課題:
重層的支援体制整備事業を紹介する人権コラムを、最後の文の後から書き継いでください。

ページ抜粋:
^^^^

くらし 考えよう・人権

人間が人間らしく生きるために、すべての人が等しく持っている権利、「人権」について考えるコラムです。

■~地域共生社会の実現に向けて~重層的支援体制整備事業について
近年、少子高齢化の進行、ライフスタイルの多様化、核家族化や地域住民の社会的なつながりの希薄化などの社会構造が変化しています。また、老老介護、ひきこもり、ヤングケアラー、虐待、子どもの貧困など、福祉分野における課題は複雑化、多様化してきています。
こうした時代の変化の中で、地域における生活課題の解決を図るための包括的な支援体制の整備を具体的に進めていくことなどを目的とし、社会福祉法が改正され「重層的支援体制整備事業(以下、「重層事業」という。)」が創設されました。

^^^^

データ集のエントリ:

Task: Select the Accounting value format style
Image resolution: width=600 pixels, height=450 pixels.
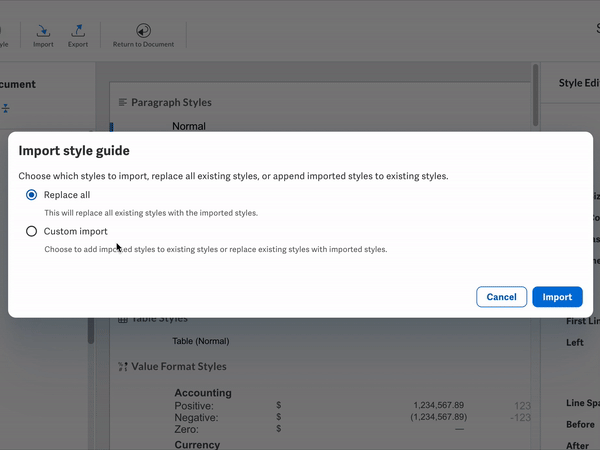Action: [202, 393]
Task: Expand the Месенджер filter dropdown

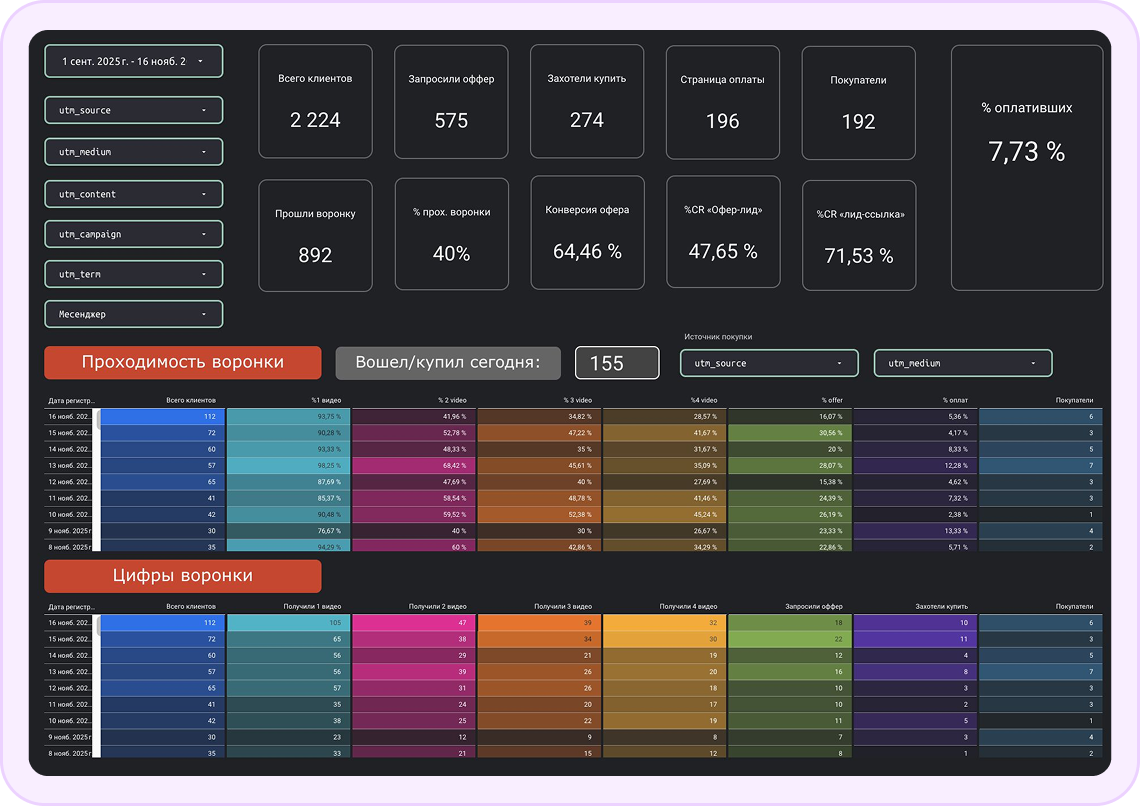Action: pyautogui.click(x=133, y=314)
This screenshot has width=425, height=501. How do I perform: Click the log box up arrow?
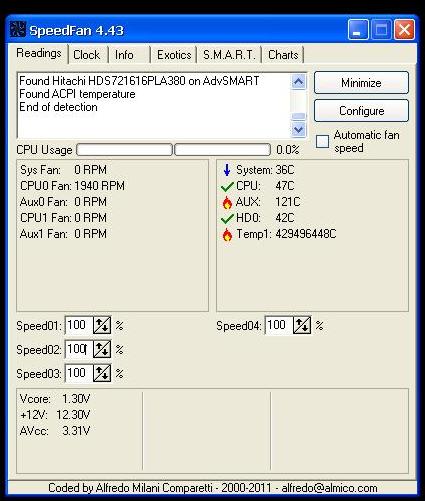(x=298, y=81)
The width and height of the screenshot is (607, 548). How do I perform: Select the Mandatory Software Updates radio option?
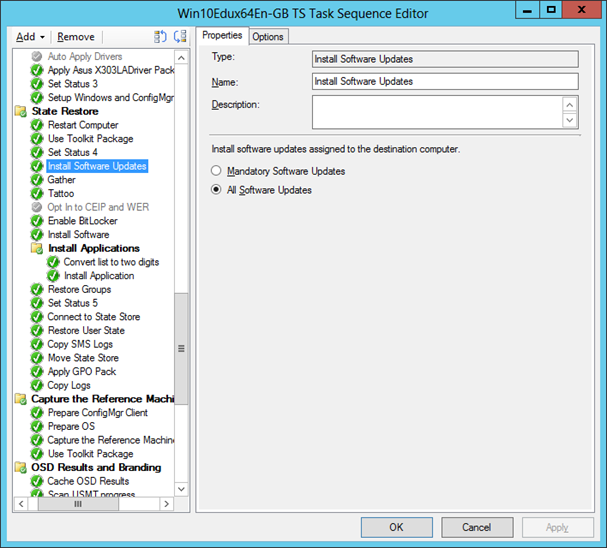(x=217, y=171)
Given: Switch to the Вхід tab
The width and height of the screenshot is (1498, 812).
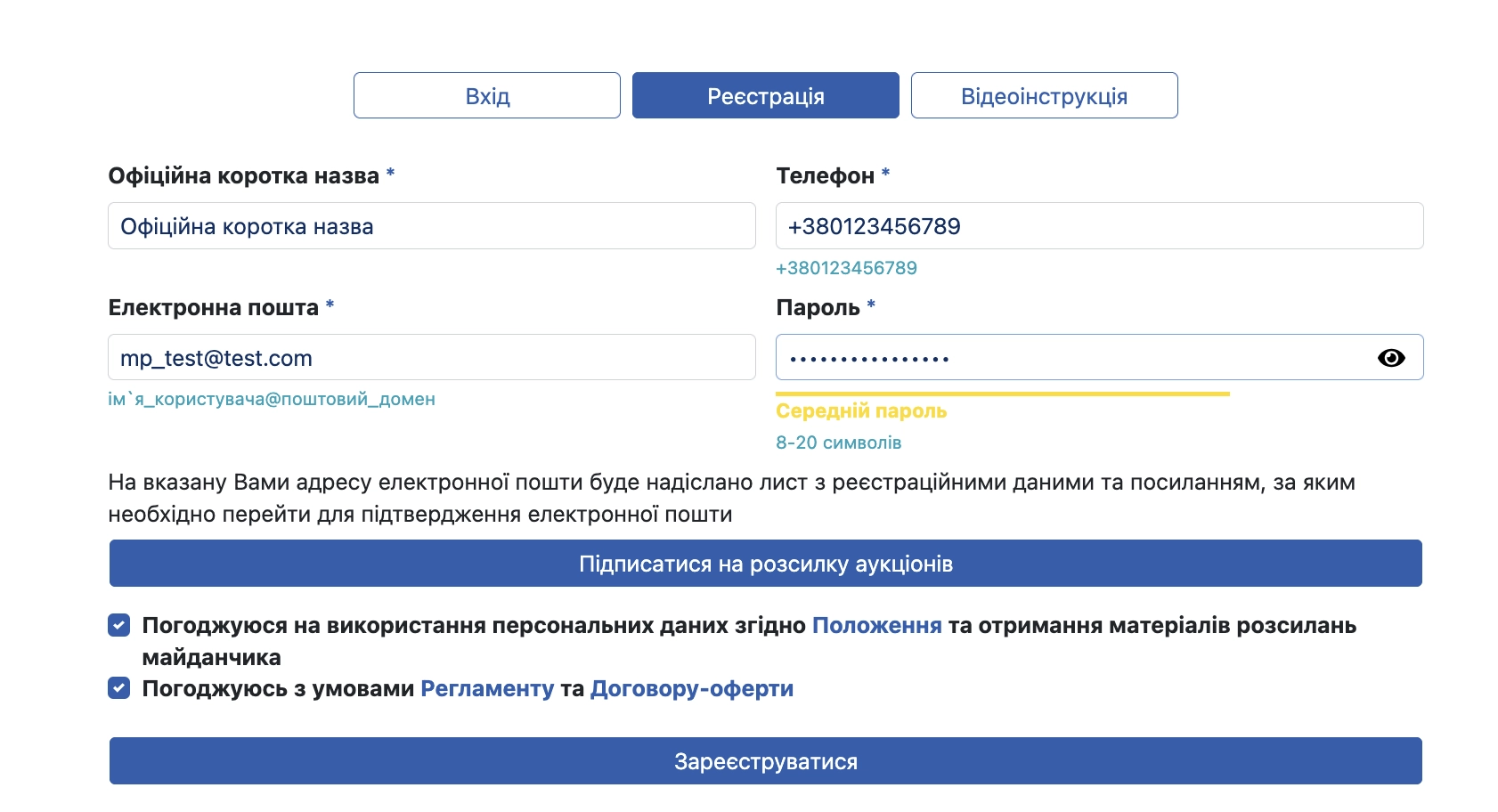Looking at the screenshot, I should [x=487, y=95].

^^^^

解答:
重層事業は、市内の支援機関・地域関係者が相談を断らず受け止め、つながり続ける支援体制を構築することを基本的な考えとしています。既存の相談支援や地域づくり支援の取り組みを活かし、子ども・障がい・高齢・生活困窮といった分野別の支援体制では対応しきれないような複雑・複合化した支援ニーズに対応する包括的な支援体制を構築するため、「属性を問わない相談支援」「参加支援」「地域づくりに向けた支援」の3つの支援を一体的に実施するものです。
具体的には、複合した課題などがある世帯は、困っていてもどこに何を相談するべきか分からない場合があります。そのような世帯をそれぞれの相談窓口で包括的に受け止め、他の窓口につなぐだけでは解決できない、担当窓口のみで解決が困難な場合に、福祉、医療、教育、住宅、労働など複数の支援機関や団体がより緊密に連携して、地域住民一人ひとりのニーズに応じたサポートを行う仕組みが重層事業です。
本市では、令和7年4月から重層事業を実施し、地域社会における包括的な支援ネットワークを構築するとともに、地域課題に分野横断的に対応する体制を強化することにより、地域福祉を推進し、地域の中で多様な人たちが互いに支え合い、共に生活していく地域共生社会の実現をめざします。